[Selected passage]
● ● ● ●
The Commission went on to say, "We know that al Qaeda has sought
weapons of mass destruction for at least ten years. Bin Ladin [sic]
clearly -- and he has said this -- would not hesitate to use them. We
have no greater fear than a terrorist who is inside the United States
with nuclear weapons. The consequences of such an attack would be
catastrophic -- for our people, for our economy, for our liberties,
and probably for our way of life."

Then the Commission went on to evaluate the Bush Administration's
response to this problem, pointing out that...

** about half the nuclear materials in the former Soviet Union "still
have no security upgrades whatsoever."

** Some forty countries have the essential materials for nuclear
weapons.

** Well over 100 research reactors around the world have enough
highly-enriched uranium present to fashion a nuclear device.

** Too many of these facilities lack any kind of adequate protection.
● ● ● ●
[Problem description]
In the passage on nuclear terrorism, how many countries are said to have the essential materials for nuclear weapons?

[Information provided]
● ● ● ●
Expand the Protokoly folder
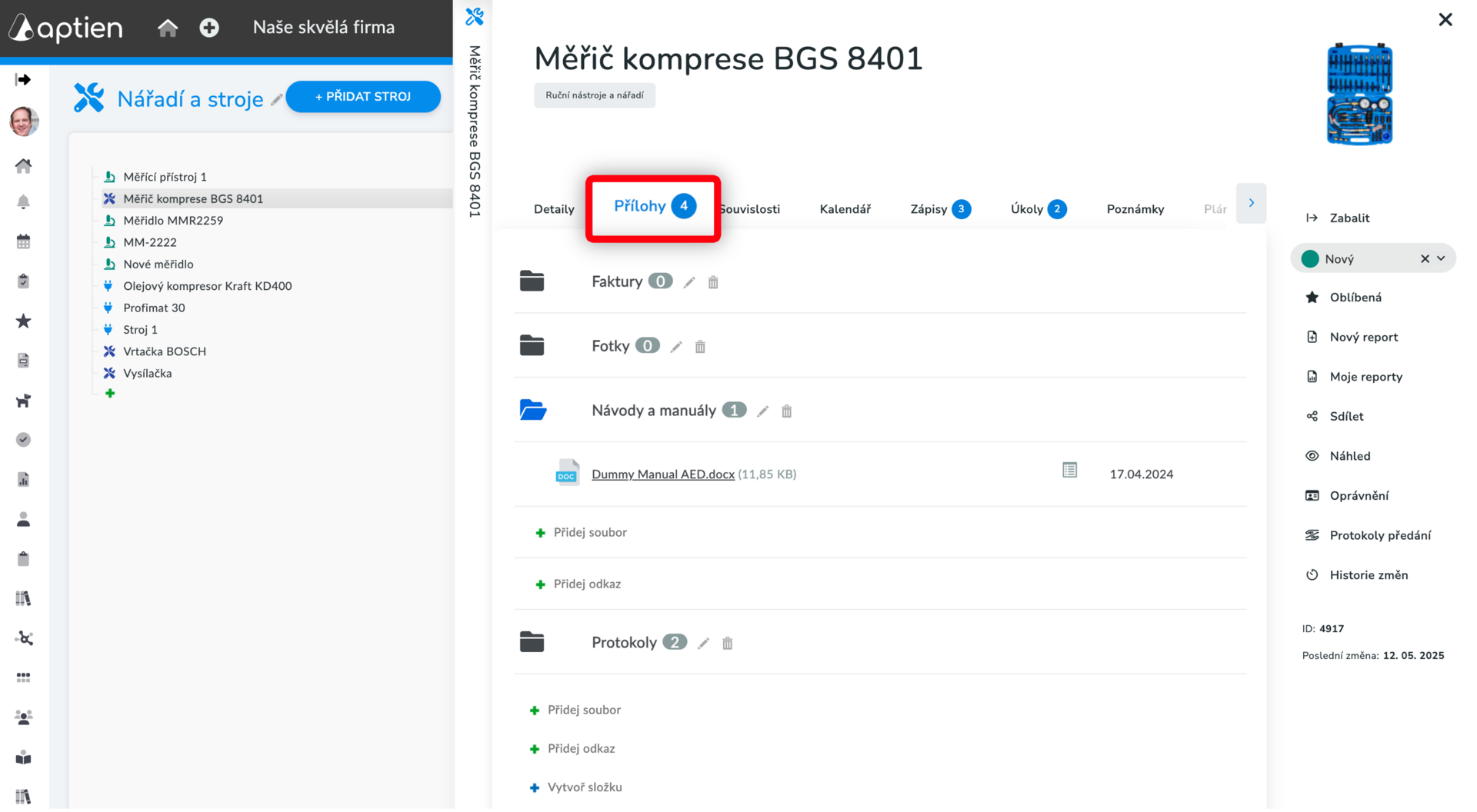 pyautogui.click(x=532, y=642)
● ● ● ●
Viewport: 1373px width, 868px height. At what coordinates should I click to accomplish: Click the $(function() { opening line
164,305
● ● ● ●
[Exercise answer]
Some forty countries.